Records from a pointing dataset
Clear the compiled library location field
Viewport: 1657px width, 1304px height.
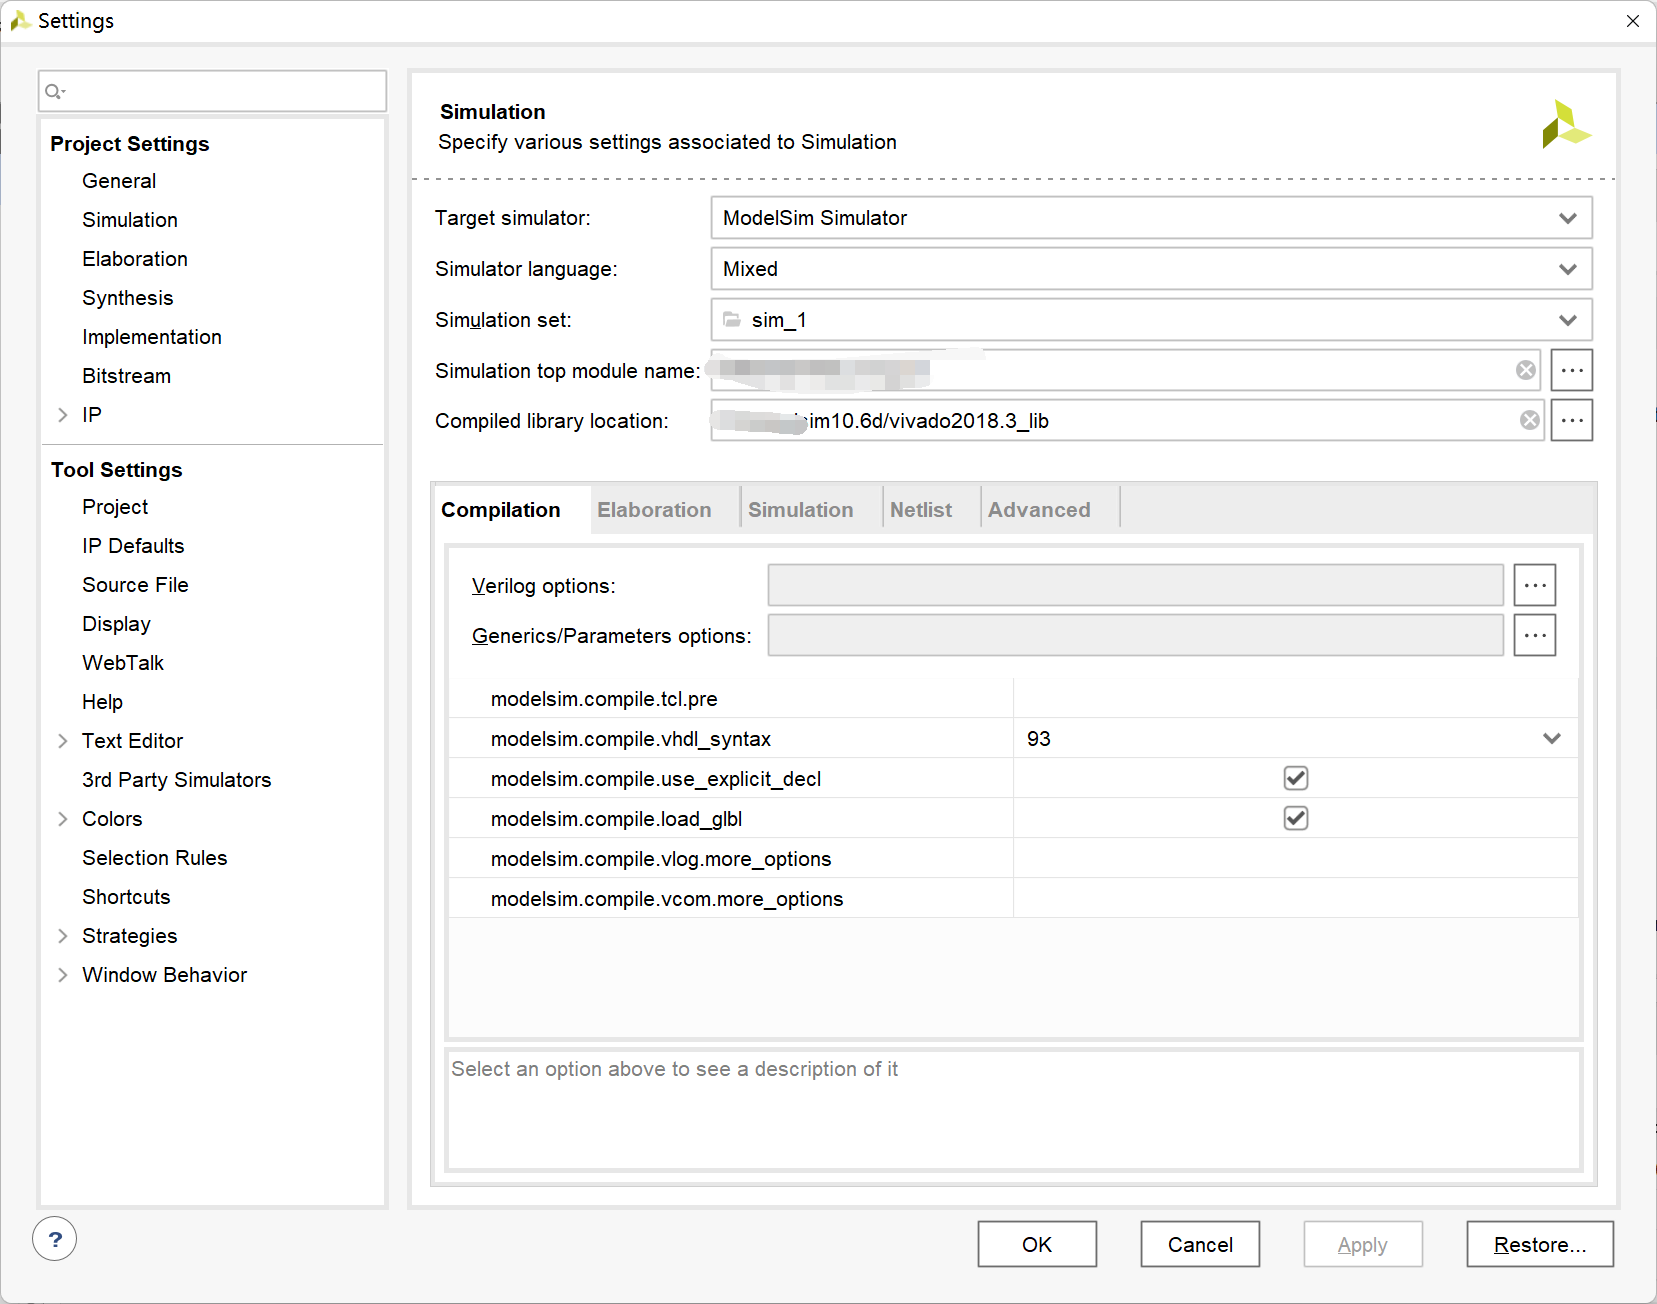coord(1529,421)
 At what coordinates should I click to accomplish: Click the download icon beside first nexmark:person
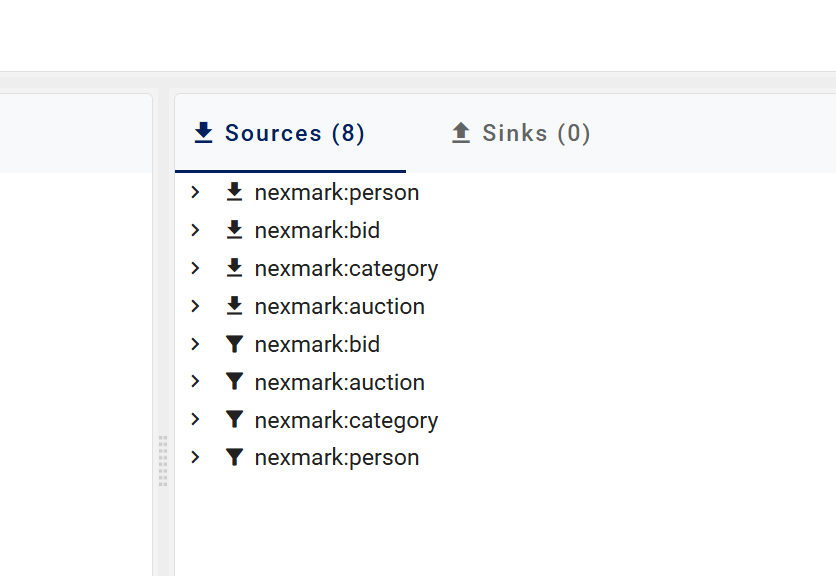[x=235, y=192]
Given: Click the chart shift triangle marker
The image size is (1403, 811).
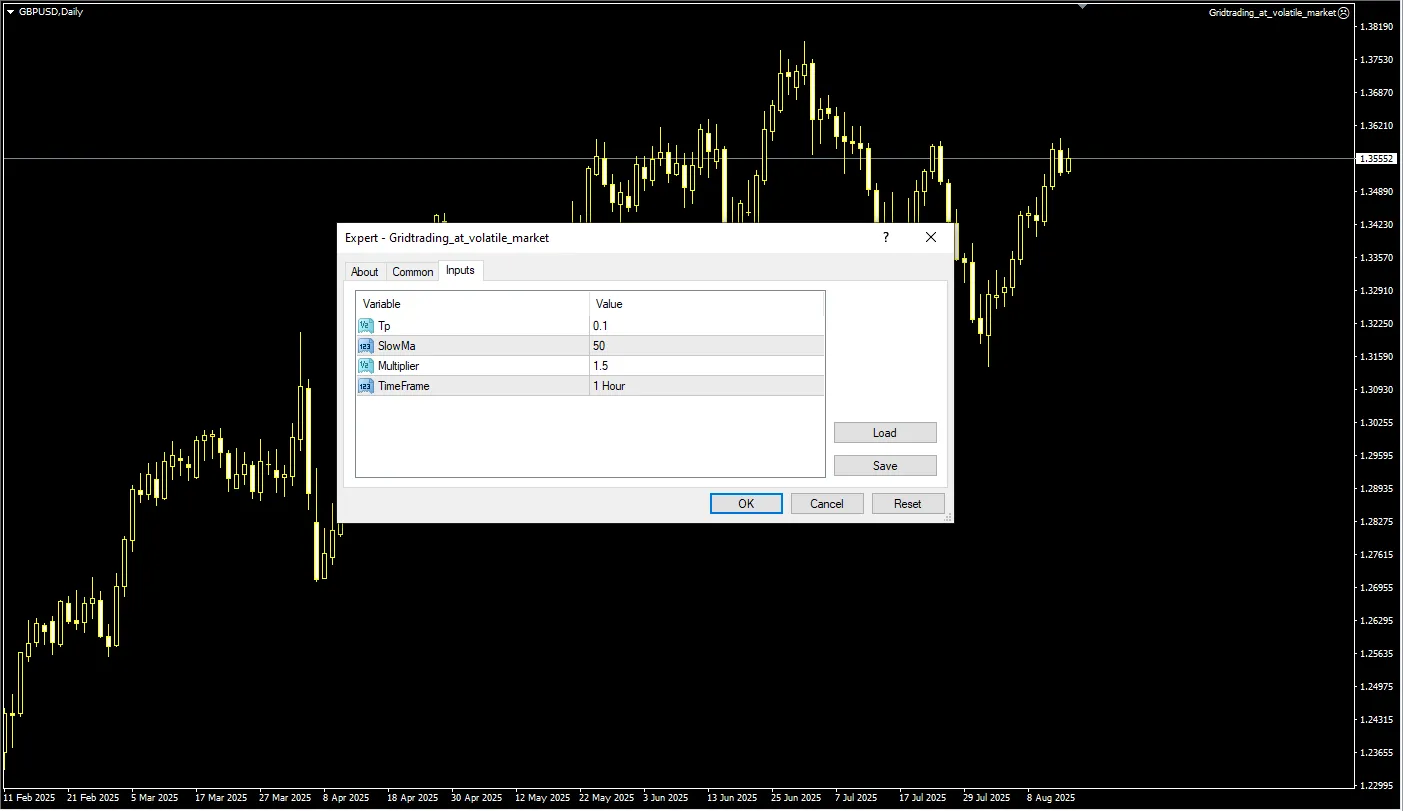Looking at the screenshot, I should click(x=1082, y=6).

Exercise description:
Arrange the lines of all the records above as a JSON list of strings, one string per line, omitting blank lines. Leave the pictures out of the list.

Exercise response:
[
  "Clear the compiled library location field",
  "Viewport: 1657px width, 1304px height.",
  "coord(1529,421)",
  " At what coordinates should I click to accomplish: Click the download icon beside first nexmark:person",
  "[x=235, y=192]",
  "Given: Click the chart shift triangle marker",
  "The image size is (1403, 811).",
  "Looking at the screenshot, I should click(x=1082, y=6)."
]